Funder: Department of Mechanical Engineering, National Institute of Technology Calicut, India in collaboration with School of Computer Science and Engineering, Kyungpook National University, South Korea.

Objective(s):

  • Real-time error detection in fused deposition modelling using CNN.

Role: Project Associate

Responsibilities:

  • Collecting sample images under different error categories (staircases, overfill, and void defects) during fused deposition modelling.
  • Generating additional images using data augmentation techniques to avoid overfitting.
  • Devising a suitable CNN model to train and classify defects.
  • Comparing the proposed method with standardized classification algorithms.
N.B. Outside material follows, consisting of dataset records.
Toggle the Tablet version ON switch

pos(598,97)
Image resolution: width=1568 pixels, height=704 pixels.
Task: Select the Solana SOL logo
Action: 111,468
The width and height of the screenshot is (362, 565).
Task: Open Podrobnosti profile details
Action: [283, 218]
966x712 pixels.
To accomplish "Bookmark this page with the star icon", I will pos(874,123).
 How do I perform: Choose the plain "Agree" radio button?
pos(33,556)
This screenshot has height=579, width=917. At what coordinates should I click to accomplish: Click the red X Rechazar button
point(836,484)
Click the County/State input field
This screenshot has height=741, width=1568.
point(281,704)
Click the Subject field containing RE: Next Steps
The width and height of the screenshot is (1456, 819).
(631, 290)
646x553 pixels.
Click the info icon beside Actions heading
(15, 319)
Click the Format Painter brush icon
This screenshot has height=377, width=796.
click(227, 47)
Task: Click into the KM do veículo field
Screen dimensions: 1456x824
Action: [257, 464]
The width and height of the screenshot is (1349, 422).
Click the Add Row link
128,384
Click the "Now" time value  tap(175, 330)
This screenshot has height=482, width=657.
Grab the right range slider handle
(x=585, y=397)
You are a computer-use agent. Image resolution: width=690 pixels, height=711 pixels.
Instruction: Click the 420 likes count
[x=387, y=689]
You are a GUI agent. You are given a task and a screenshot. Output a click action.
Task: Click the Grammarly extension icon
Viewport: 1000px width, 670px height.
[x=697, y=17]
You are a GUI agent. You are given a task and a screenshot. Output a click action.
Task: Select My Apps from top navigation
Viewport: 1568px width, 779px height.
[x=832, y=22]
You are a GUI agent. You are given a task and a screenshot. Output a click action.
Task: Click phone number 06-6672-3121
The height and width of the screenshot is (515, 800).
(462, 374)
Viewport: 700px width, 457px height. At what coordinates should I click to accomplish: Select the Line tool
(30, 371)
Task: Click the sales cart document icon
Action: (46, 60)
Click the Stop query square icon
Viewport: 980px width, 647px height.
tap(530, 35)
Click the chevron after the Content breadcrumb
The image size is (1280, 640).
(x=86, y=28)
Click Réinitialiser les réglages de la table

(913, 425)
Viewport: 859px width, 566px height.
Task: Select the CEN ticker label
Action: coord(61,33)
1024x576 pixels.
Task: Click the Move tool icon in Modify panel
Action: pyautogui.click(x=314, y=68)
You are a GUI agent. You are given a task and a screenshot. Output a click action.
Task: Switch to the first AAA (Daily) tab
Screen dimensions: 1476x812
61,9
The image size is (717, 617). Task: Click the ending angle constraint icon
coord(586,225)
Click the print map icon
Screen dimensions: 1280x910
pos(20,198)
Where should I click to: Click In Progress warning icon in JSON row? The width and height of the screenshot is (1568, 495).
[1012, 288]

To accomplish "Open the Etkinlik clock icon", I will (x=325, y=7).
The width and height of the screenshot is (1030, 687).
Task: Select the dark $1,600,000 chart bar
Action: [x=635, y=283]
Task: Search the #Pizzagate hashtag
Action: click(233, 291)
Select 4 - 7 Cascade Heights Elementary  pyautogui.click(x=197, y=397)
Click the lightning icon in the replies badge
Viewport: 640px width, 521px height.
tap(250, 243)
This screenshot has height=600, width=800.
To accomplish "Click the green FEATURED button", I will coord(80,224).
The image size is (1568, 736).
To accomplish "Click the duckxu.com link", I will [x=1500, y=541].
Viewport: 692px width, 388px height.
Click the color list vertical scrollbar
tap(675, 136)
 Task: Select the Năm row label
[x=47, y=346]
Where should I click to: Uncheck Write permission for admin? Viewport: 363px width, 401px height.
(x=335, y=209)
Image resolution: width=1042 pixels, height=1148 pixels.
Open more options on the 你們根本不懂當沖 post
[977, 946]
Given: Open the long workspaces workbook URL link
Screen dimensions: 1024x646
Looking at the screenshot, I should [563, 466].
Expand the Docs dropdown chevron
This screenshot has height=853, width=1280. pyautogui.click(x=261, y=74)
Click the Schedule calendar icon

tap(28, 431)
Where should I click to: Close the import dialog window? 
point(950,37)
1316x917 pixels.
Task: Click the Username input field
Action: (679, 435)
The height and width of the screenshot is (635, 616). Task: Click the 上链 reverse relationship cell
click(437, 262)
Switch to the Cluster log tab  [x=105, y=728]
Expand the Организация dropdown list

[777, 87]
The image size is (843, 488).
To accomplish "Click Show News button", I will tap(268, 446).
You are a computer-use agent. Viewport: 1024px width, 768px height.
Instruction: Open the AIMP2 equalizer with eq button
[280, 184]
4. Gesture recognition system for sign language and music generation             Feb 2022 – May 2023

Funder: School of Computer Science and Engineering, Kyungpook National University, South Korea.

 Objective(s):  

  • Real-time music generation based on hand gesture recognition.
  • Sign language detection through gestures.

Role: Project Coordinator

Responsibilities:

  • Modified GRU model to enhance gesture recognition accuracy and performance.
  • Developed a validation framework to ensure model effectiveness across various gesture types for maintaining project quality standards.
  • Coordinated the technical integration of deep learning models with application interfaces, streamlining the real-time translation of recognized gestures into output.
  • Managed technical documentation and project guidelines, supporting project scalability, and ensuring knowledge transfer for future development.
  • Facilitated collaboration between technical and user experience teams, bridging the gap to optimize user interface design for gesture-based applications, enhancing overall project cohesion and execution.

5. Korean handwritten text recognition                                                                  Dec 2021 – Feb 2022

Funder: Small and medium business technology information promotion agency, Daegu, South Korea.

Objective(s):

  • Generating Korean text from old-fashioned Korean handwriting.

Role: Project Technical Support Specialist

Responsibilities:

  • Assisted in annotating bounding boxes around handwritten text.
  • Engaged in image pre-processing, applying algorithms based on the histogram of gradients to extract features from the handwritten text.
  • Supported the development of the Bi-LSTM model for generating machine-encoded text.
  • Helped evaluate the model’s performance, utilizing metrics like character error rate to rigorously assess OCR accuracy.

6. Small object detection in manufacturing and smart city                                      Mar 2021 – Feb 2022

Funder: Small and medium business technology information promotion agency, Daegu, South Korea.

Objective(s):

  • Identification of illegal parking in the disabled car parking slot.
  • Identification of improperly placed small objects (stickers/badges).

Role: Project Associate

Responsibilities:

  • Conducted on-site data collection by visiting car parking places to capture photos of disabled car parking slots for model training.
  • Pre-processed and annotated the collected images to identify illegal parking and small objects (stickers/badges) inaccuracies.
  • Assisted in finding an appropriate deep learning algorithm for automated detection of illegal parking and improperly placed objects.
  • Performed iterative testing and model adjustments based on initial results and feedback to enhance detection accuracy and system efficiency.